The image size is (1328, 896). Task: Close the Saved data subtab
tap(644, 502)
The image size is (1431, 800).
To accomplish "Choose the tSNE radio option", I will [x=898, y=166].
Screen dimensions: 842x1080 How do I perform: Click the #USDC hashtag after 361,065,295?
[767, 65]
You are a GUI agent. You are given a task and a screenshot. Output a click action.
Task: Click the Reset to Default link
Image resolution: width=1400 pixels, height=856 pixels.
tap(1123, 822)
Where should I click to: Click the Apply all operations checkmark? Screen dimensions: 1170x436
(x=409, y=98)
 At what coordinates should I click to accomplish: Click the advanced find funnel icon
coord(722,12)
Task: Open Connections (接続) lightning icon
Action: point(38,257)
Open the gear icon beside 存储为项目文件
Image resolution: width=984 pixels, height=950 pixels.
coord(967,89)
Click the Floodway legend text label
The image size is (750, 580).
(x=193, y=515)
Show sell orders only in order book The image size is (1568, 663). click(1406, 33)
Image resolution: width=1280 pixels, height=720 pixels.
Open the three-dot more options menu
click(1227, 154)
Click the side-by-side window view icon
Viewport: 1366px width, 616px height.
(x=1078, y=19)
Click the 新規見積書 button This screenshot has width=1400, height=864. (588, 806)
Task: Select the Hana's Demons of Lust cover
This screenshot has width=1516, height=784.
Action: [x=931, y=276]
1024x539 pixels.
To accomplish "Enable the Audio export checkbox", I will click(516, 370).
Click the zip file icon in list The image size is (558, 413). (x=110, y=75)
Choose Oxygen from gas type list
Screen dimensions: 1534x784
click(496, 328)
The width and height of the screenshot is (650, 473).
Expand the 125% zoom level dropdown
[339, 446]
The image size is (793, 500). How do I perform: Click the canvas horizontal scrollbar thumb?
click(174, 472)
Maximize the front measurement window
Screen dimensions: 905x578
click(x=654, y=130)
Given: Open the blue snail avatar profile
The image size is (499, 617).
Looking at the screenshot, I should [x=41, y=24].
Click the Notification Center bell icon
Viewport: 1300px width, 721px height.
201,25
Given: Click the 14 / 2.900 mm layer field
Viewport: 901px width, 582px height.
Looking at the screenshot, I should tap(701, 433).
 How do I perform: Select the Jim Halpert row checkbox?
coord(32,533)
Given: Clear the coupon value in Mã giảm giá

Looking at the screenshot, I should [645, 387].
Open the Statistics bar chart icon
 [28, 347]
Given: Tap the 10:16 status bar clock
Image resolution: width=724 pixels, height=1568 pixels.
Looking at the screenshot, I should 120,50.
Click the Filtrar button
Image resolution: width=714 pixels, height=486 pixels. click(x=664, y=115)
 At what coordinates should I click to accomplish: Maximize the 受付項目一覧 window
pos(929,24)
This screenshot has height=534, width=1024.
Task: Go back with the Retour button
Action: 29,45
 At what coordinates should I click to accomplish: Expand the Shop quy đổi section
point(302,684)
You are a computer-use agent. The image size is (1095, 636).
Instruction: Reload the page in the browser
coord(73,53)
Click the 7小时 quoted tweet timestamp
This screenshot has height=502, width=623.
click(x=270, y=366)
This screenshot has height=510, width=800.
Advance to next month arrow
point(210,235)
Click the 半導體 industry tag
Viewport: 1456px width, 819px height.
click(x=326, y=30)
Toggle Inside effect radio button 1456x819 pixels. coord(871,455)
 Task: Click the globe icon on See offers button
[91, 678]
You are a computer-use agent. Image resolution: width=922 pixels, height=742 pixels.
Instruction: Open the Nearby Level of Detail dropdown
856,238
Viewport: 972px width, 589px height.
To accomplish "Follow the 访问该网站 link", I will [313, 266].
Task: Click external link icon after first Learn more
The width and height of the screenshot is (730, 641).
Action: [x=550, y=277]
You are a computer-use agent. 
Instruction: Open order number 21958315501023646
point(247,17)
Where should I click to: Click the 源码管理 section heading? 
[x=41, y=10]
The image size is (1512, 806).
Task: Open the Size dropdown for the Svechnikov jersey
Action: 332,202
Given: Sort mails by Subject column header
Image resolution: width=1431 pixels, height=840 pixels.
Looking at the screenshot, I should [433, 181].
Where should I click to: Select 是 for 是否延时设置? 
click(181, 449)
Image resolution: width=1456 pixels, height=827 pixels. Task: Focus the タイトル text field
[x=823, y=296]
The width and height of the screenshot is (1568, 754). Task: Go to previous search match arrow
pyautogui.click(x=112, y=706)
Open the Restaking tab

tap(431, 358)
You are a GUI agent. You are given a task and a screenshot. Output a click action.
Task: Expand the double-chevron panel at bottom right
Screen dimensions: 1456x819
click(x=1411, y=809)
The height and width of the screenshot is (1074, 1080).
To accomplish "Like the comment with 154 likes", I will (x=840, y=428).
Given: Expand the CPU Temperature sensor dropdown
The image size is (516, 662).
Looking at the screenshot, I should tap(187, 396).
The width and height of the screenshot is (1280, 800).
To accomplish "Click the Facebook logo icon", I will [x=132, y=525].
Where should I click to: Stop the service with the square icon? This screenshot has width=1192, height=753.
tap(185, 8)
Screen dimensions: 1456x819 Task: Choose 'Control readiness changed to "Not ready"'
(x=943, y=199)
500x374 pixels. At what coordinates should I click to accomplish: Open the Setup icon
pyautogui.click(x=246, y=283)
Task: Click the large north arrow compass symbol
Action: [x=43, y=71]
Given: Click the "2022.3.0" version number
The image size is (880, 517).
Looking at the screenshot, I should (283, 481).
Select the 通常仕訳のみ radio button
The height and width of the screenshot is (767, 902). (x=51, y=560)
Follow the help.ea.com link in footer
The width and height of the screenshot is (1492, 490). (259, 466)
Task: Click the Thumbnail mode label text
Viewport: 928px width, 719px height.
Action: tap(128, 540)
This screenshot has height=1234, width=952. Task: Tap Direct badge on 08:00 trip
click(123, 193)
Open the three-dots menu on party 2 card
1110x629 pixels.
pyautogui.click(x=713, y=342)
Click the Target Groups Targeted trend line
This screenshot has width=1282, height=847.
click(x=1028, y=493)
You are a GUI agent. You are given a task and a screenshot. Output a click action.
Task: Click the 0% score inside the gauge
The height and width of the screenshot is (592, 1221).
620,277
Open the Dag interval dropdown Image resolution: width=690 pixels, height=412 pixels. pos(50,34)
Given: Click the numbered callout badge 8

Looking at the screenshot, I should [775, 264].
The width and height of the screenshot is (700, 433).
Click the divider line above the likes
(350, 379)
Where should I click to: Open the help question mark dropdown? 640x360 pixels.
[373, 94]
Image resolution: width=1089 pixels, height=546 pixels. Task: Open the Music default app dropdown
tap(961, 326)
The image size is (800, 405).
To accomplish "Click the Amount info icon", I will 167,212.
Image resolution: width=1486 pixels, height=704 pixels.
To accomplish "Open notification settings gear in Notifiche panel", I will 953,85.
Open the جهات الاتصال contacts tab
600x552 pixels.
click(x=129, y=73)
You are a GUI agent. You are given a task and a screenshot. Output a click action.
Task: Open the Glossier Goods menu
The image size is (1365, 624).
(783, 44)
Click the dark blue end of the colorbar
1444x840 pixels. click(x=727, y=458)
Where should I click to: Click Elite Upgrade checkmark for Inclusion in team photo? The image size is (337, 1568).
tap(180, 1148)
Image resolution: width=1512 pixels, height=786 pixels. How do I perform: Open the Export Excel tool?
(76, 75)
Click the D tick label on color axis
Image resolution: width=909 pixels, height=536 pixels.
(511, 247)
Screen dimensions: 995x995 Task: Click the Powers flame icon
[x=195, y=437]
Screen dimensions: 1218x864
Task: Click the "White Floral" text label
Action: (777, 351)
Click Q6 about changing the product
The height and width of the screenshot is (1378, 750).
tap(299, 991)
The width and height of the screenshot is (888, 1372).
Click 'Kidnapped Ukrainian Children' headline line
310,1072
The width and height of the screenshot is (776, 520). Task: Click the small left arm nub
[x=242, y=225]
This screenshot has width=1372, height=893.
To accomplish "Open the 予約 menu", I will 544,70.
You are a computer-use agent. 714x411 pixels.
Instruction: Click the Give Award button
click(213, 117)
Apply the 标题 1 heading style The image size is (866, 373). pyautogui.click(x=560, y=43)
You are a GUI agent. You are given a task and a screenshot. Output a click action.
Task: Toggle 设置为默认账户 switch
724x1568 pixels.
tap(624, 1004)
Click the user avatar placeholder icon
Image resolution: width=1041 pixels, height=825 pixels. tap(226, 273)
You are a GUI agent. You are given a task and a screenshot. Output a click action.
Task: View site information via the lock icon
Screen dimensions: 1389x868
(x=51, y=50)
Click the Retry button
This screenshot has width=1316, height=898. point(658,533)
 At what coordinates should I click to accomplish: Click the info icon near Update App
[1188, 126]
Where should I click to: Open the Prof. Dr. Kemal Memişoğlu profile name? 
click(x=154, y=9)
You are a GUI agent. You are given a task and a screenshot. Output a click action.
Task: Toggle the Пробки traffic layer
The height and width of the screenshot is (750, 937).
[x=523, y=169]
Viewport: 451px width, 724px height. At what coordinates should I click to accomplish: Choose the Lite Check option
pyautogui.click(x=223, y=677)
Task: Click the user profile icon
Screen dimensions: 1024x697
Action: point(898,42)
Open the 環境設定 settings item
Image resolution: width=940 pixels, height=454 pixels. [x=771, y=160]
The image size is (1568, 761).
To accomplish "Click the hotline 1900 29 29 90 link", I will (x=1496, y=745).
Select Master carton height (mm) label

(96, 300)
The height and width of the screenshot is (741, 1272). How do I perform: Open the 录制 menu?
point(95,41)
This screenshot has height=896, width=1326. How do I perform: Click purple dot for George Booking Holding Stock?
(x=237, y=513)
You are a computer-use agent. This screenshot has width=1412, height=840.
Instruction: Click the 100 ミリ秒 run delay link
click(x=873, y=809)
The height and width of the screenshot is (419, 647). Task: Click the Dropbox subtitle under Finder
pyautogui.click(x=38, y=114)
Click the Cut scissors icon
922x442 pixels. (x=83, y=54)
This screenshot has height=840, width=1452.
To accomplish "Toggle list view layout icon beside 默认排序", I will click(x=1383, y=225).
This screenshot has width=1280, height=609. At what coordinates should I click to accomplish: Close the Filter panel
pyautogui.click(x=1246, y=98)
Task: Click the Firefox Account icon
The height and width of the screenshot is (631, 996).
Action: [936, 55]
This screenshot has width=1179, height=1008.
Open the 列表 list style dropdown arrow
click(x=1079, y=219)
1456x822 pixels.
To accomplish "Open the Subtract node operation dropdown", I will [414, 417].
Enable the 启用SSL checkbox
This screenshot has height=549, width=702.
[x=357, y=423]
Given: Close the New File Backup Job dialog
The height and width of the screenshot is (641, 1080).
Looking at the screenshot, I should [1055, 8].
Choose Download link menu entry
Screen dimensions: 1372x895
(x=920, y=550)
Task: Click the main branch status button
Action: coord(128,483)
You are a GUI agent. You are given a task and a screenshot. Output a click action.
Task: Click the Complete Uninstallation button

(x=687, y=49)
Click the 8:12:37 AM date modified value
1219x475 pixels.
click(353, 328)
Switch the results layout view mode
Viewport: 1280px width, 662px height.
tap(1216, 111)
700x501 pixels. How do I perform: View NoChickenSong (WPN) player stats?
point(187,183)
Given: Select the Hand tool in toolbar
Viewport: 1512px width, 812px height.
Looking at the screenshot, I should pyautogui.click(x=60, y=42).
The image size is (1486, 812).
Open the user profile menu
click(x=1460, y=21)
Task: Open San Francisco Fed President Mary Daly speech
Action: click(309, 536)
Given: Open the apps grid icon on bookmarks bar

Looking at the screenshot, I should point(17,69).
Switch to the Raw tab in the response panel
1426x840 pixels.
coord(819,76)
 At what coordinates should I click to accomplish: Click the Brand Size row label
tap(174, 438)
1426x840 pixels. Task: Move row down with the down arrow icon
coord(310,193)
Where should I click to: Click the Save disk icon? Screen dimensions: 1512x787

--*--

EXERCISE: Rewrite the records starting at the line containing "This screenshot has width=1372, height=893." and ending at the line containing "Image resolution: width=1041", with "Give Award" replaced by "Send Award" and everything else left as it is. Give only those lines.

WRITTEN ANSWER:
This screenshot has width=1372, height=893.
To accomplish "Open the 予約 menu", I will 544,70.
You are a computer-use agent. 714x411 pixels.
Instruction: Click the Send Award button
click(213, 117)
Apply the 标题 1 heading style The image size is (866, 373). pyautogui.click(x=560, y=43)
You are a GUI agent. You are given a task and a screenshot. Output a click action.
Task: Toggle 设置为默认账户 switch
724x1568 pixels.
tap(624, 1004)
Click the user avatar placeholder icon
Image resolution: width=1041 pixels, height=825 pixels. tap(226, 273)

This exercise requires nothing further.